Et oui, si nous ne nous accrochons pas, ce sont les autres qui prendront la part de gâteau. Je ne comprends pas d’ailleurs que des franchouillards s’offusquent de la vente de matériels de guerre, mais que la drogue puisse être vendue à tout va c’est sans doute mieux. Une économie souterraine de plusieurs millions d’euros, on s’en accommode. En revanche, faire travailler des centaines d’entreprises pour construire un avion, un bateau, un camion, un char etc, ce n’est pas bien. Allez les petits rejoignez la cour des grands et montez sur le podium. Quelques milliards de plus et vous y êtes. Nos taxes et nos impôts pourront peut être baissés un jour grâce à vous ?
Par Allbuhéra on sept 30, 2009
Le marché français de la drogue est estimé à 2 millards d’euros, et effectivement, on ne souligne jamais assez ce que représente les tonnes de drogue saisies par les marins, gendarmes et douaniers.
C’est un investissement de stopper l’hémorragie, c’est un cancer à combattre.

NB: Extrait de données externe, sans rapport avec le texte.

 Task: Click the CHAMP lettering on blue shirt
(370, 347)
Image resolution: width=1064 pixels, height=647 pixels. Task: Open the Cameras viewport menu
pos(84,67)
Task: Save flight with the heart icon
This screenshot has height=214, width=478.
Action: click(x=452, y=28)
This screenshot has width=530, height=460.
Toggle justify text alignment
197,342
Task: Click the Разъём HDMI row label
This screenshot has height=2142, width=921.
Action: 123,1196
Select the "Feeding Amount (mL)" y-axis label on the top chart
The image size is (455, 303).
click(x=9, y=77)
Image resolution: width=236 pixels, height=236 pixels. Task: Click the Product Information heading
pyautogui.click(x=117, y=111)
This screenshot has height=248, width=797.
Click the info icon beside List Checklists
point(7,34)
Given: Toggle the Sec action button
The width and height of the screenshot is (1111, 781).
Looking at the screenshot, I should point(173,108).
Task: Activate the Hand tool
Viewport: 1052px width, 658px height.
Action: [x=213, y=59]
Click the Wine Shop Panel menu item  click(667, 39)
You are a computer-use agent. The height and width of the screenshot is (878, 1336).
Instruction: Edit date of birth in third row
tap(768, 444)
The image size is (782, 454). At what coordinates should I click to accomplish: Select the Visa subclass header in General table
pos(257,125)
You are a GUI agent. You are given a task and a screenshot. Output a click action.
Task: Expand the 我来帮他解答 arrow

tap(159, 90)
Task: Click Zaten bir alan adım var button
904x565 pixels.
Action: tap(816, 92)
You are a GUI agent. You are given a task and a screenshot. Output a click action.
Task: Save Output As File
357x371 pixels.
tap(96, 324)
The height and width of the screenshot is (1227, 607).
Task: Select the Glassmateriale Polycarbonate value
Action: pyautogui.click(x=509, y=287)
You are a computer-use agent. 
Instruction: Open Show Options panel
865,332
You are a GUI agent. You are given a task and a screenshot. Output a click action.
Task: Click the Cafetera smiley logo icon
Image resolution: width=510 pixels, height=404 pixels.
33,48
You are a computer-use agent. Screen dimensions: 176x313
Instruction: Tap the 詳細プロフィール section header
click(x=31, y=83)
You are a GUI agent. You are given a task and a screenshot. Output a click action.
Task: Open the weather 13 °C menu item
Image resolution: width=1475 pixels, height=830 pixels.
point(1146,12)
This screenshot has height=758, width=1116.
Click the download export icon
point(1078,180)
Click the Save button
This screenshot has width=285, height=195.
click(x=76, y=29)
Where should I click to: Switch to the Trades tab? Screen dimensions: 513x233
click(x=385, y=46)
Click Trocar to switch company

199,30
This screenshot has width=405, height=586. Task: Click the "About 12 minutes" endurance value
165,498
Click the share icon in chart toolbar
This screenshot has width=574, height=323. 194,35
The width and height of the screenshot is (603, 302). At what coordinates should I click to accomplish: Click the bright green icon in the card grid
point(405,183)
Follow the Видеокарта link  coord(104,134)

On risque de faire des bonds dans nos ventes d’armement si :
- Les ventes de Rafale se concrétisent (Brésil, E.A.U, Suisse, Lybie, Koweit, Argentine, Pérou, Quatar, Bareihn, etc… ).
- Les ventes de FREMM se signent (Arabie Saoudite, Brésil, Grèce (faut rêver, vu les déboires des U-214), Algérie, etc…).
- VBCI (partenariat avec l’Espagne évoqué pour un plan de 1300 VBCI, information TTU).
- BPC (Brésil, Russie, Inde)
Par exemple, si ces principaux matériels étaient livré à quelques clients, ils induiraient d’autres retombés : formation, entretient, modernisation, etc…
La futur décennie pourrait s’annoncer moins creuse.